Era un lujo, se decía entonces, tener un chifonier como aquellos, tan espacioso y de madera a la que, se presumía, no le entraba ninguna plaga. Todavía, como es de suponer, no habían aparecido los “closets”. Todos eran armarios, cómodas, escaparates. Y el bendito chifonier, con su nombre afrancesado y su incomodidad para pasarlo, cuando era menester, de un cuarto a otro.
Con el tiempo, que todo lo condena, el aparato se volvió fastidioso. Ya nadie lo miraba con afecto en el paisaje doméstico. Y también hubo que salir de él. Tal vez se le regaló a algún vecino o se dio como pago de algún servicio a uno de los carretilleros que abundaban en las calles. Qué importa ahora. Lo reemplazó uno de metal que, por su color y dimensiones, más se parecía a una nevera descomunal, como las que había en ciertas carnicerías.

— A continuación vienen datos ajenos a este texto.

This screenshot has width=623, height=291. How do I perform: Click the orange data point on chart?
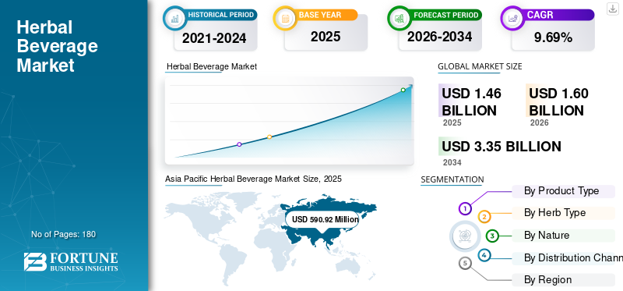coord(269,137)
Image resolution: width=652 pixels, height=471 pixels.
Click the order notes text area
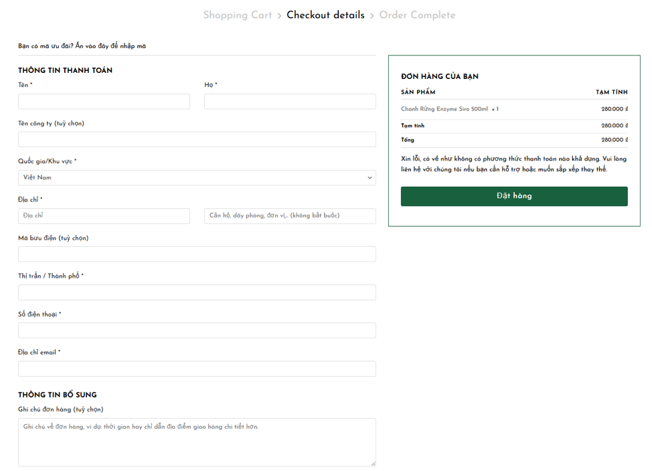(x=197, y=442)
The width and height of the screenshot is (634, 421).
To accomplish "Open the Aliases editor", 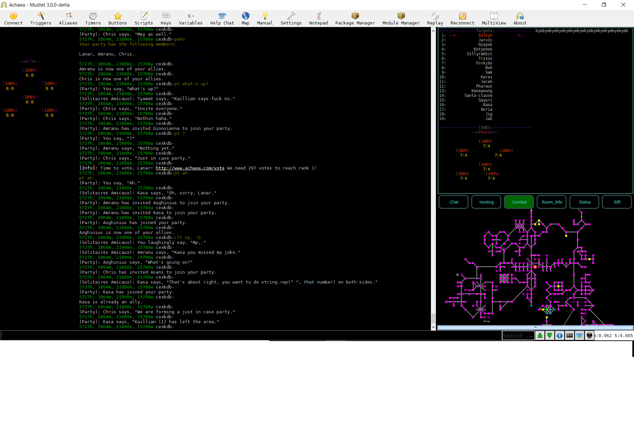I will [68, 19].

Fue un tiempo en que, en casa, predominaron las estanterías metálicas para albergar los libros, y los nocheros y mesas que se compraban en almacenes de muebles metálicos. Toda aquella parafernalia era poco elegante, aunque práctica. Y era una manera de ganarle la batalla al comején y otras plagas. Todo eso también alcanzó el aburrimiento. Y hubo que mandar a hacer closets y comprar bibliotecas de madera bien tratada.
Y así, los escaparates se esfumaron. De pronto, en alguna charla de familia volvía a hablarse de ellos, de la diversidad que contuvieron y que ya también se había extinguido. Quizá se recordaban olores de alcanfor y de naftalina; de papeles amarillosos y fotos descoloridas; de ropas pasadas de moda y joyeros sin joyas.
De las “morrocotas” no se supo su paradero. Tampoco de las latas confiteras. Todo se perdió en un pasado nebuloso. Solo que haber visto aquel mediodía una carreta con un chifonier encima produjo un alboroto en la memoria. Quizá alguien —es posible— pudo haber encendido sus pupilas muy contentas porque estaría recibiendo un mueble que, en estas jornadas, ya es parte de una arqueología.